Tüccar Genel Müdürümüz, bundan sonraki yazıda ayrıntılarını vereceğimiz, İslamcıların 2024 yerel seçim hazırlık ve propaganda çalışmalarına canla başla katılıyor; Muş’tan Antalya’ya, neler, neler… 1 Nisan sabahı yıkılıyor; İslamcılar çok ağır bir yenilgi almış, işbirlikçilerin paçaları tutuşmuştur.

İşte, tam bu sırada, liberal Genel Müdür’e, Majestelerinin Muhalifi liberal Fazıl Say’dan müthiş bir destek gelir. Şahane Şark usulü:

“Tan Sağtürk bir yıl önce Devlet Opera ve Balesi DOB genel müdürü olarak göreve geldiğinden beri, çok beğendiğim, altını çizmek istediğim güzel hamleler yapmakta. DOB, tarihinde olmadığı kadar verimli bir yapıya dönüştü. @tansagturkün muazzam çok çalışması sonucu. İnanılmaz çalıştı. Uyumadan çalıştı Tan. Ve arkasında bakanlığın iyi bir desteğini bulduğunu düşünüyorum. Şunlar iyi; öncelikle, opera ve bale sanatçılarımızın en iyilerini dünyaya entegre etmekte. Elbetteki değer bulmamış yetenekler çok vardı. Şimdi “değerini bulan” bir yere varıyorlar. Uluslararası yarışmalara katılıyor ödüller kazanıyorlar. Yani Türkiye ve Türk sanatçıları tekrar dünya yarışına katılıyor bu branşda. Atatürk’ün istediği buydu, sanatta, sporda, bilimde dünya yarışında varolmak. Fevkalade yaz festivalleri, seviye uluslararası düzeyde. Devletin imkânları doğru kullanılıyor, insan kaynakları iyi değerlendiriliyor. Şu ekonomik kriz döneminde Tan mucizeler yaratıyor. Efes’de, Bodrum’da ardı ardına festivaller, büyük prodüksiyonlar. Hummalı bir çalışma. Toplum büyük ilgi gösteriyor. Çünkü inandırıcı. Bu sefer; inandırıcı. Devlet ilk kez önünü açıyor. Devlet de ikna olmuş. Bakın; 30-40 yıldır takip ediyorum Opera baleyi, gözle görünür bir sevda içindeler, buna mutlu oluyorum. Baleyi, dans sanatını, bu konuyu -sosyo kültürel olarak- “ötekileştirilmiş” vaziyete getirilmiş olan Türk halkına, güzel entegre edecek, anlaşılır kılacak ve anlatacak Tan, gördüğüm kadarıyla. Ki buna değer bu çalışma. Yani hayat, yaşamak, “bunu yaptım” demeye değer. Bence… İçtenlikle kutlarım” (F.Say, X, 17 Temmuz 2024)

- Veri Bölümü:
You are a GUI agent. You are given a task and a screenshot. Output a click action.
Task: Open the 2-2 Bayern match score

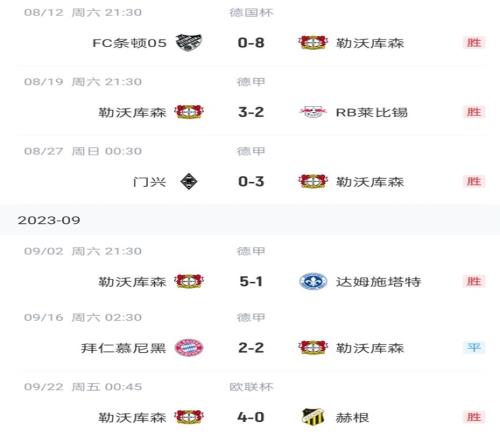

- Çözülecek Sorun:
Alıntıda "Tüccar Genel Müdürümüz, bundan" ile "işbirlikçilerin paçaları tutuşmuştur." arasında kalan kısmı, bu iki ifade de dahil olmak üzere, kelimesi kelimesine aktarın.

- Alıştırma Sonucu:
Tüccar Genel Müdürümüz, bundan sonraki yazıda ayrıntılarını vereceğimiz, İslamcıların 2024 yerel seçim hazırlık ve propaganda çalışmalarına canla başla katılıyor; Muş’tan Antalya’ya, neler, neler… 1 Nisan sabahı yıkılıyor; İslamcılar çok ağır bir yenilgi almış, işbirlikçilerin paçaları tutuşmuştur.